For MA and GAMC verify reasonable efforts to sell at application and at each annual renewal.

l  Do not require applicants who are requesting coverage for any months before the month of application to verify reasonable efforts to sell non homestead real property in the retroactive months.

Note:  If the applicant documents reasonable efforts to sell non homestead real property as part of the application process, consider the property to be unavailable during the retroactive eligibility period.

l  If you discover the client has not made reasonable effort to sell the property at the time of the annual renewal, document whether good cause exists.

Top of Page

Good Cause - Reasonable Effort to Sell

Good cause exists if the person cannot make reasonable efforts to sell the property on his/her own and cannot make arrangements for someone else to act on his/her behalf.

If good cause exits:

l  Continue to exclude the property.

l  Refer the client to Social Services for help managing his or her affairs.

Example:

Herbert resides in an LTCF. He has been in the LTCF for longer than six months, and his home does not meet any of the other conditions for exclusion as a homestead.

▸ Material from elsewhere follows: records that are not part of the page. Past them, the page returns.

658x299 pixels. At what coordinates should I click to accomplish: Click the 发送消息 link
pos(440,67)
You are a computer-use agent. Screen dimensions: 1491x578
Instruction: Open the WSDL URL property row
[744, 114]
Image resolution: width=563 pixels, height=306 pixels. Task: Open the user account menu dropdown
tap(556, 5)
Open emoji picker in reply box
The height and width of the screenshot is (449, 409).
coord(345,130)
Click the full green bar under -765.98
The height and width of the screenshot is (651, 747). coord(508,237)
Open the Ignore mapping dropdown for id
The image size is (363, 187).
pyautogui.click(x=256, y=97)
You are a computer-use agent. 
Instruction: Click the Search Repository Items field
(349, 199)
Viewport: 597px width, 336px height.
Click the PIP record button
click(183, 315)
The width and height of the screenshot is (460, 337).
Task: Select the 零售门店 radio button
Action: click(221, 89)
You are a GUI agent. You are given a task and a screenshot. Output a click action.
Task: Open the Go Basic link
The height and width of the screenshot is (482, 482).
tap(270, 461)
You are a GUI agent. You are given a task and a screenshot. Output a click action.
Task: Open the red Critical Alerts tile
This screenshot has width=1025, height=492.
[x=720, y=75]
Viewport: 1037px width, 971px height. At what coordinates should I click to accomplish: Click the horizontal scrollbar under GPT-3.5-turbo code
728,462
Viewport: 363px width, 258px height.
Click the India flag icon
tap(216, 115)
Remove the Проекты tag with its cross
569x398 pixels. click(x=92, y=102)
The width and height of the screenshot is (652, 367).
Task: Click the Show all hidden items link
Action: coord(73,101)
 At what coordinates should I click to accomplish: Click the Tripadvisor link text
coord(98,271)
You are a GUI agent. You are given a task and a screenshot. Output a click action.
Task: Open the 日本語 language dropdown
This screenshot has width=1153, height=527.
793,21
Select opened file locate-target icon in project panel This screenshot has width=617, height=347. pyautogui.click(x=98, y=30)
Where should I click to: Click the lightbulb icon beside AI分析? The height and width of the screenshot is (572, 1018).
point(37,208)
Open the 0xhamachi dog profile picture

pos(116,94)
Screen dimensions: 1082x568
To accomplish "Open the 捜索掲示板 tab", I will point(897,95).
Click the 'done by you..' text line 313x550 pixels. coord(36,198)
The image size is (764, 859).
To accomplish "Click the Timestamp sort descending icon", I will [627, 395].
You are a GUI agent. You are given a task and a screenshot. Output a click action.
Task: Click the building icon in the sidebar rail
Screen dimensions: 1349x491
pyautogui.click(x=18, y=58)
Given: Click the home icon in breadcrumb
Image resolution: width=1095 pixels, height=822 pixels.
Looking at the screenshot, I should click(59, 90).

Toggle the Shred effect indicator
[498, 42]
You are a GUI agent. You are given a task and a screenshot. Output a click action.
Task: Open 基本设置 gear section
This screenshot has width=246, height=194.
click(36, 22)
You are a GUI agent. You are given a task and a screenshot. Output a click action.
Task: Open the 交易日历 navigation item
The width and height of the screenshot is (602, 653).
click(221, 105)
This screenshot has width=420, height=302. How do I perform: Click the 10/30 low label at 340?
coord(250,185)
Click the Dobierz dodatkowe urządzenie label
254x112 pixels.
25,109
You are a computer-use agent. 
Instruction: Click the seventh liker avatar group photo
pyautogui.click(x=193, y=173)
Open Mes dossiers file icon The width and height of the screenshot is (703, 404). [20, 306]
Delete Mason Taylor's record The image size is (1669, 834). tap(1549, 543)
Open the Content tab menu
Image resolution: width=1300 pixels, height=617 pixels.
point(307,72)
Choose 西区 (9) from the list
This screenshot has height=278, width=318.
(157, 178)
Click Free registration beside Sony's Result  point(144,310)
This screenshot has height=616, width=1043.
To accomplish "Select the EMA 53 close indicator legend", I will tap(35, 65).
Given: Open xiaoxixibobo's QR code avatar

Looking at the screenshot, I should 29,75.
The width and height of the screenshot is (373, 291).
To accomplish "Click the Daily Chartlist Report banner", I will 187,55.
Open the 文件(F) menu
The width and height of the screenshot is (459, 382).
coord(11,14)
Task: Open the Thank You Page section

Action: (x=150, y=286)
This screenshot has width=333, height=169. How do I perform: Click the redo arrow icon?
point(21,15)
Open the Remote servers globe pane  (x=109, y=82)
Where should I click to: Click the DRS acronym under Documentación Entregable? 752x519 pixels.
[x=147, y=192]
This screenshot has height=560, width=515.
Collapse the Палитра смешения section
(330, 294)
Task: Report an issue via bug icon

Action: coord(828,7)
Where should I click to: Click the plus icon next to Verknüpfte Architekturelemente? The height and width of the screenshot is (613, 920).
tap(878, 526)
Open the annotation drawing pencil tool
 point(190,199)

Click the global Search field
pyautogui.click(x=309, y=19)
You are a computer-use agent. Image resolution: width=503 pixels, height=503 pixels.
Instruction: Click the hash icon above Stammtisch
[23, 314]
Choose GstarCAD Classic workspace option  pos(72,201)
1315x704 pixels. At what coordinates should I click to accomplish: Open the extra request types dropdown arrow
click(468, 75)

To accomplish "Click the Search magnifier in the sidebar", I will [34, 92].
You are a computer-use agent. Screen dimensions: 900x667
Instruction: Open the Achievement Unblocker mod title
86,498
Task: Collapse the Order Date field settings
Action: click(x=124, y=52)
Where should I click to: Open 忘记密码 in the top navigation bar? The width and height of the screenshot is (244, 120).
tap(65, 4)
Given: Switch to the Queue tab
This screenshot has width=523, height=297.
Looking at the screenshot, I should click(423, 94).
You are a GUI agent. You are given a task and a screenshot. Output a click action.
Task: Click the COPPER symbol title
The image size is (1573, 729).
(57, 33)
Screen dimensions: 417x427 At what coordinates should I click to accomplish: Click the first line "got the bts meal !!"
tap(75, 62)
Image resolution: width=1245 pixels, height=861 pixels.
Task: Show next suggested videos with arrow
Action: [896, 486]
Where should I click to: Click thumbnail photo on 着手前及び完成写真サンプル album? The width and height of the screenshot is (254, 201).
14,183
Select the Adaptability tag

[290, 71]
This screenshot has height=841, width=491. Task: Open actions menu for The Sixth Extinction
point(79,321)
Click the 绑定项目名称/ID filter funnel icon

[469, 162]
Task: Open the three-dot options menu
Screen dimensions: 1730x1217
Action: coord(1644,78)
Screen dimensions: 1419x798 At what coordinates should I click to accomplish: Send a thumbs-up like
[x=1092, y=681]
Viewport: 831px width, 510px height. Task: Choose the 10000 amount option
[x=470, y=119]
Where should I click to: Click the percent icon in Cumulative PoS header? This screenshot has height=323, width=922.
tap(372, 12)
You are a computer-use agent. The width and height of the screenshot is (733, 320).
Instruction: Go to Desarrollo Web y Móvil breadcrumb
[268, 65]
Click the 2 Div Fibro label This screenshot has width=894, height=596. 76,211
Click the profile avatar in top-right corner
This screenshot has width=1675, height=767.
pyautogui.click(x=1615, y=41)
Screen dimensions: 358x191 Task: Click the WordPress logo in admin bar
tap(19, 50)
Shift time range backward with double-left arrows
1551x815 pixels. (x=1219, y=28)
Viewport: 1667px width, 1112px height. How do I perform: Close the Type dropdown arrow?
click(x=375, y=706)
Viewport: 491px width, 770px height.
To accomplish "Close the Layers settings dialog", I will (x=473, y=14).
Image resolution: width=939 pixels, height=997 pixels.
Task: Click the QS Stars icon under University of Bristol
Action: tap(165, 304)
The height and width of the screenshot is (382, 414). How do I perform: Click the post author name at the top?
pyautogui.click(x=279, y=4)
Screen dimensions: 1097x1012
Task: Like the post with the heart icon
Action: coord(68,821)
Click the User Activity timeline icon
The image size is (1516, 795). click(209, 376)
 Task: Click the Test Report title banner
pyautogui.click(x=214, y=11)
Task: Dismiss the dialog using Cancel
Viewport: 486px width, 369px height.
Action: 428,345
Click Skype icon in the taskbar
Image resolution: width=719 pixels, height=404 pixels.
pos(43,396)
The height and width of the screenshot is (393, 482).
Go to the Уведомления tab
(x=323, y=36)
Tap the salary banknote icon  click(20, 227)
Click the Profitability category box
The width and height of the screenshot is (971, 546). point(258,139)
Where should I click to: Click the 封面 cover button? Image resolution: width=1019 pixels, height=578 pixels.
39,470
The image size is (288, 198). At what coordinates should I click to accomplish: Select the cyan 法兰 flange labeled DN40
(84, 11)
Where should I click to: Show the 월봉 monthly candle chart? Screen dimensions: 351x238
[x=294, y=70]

The equity value exceeds the asset limits. Herbert has no relatives willing to assist him in making reasonable efforts to sell the property.

Action:

Consider Herbert to have good cause for not making reasonable efforts to sell. Refer Herbert to Social Services or another appropriate agency to attempt to have someone appointed to help manage his affairs.

If good cause does not exist, non homestead real property is considered available and non-excluded, therefore counted in the asset total for the client.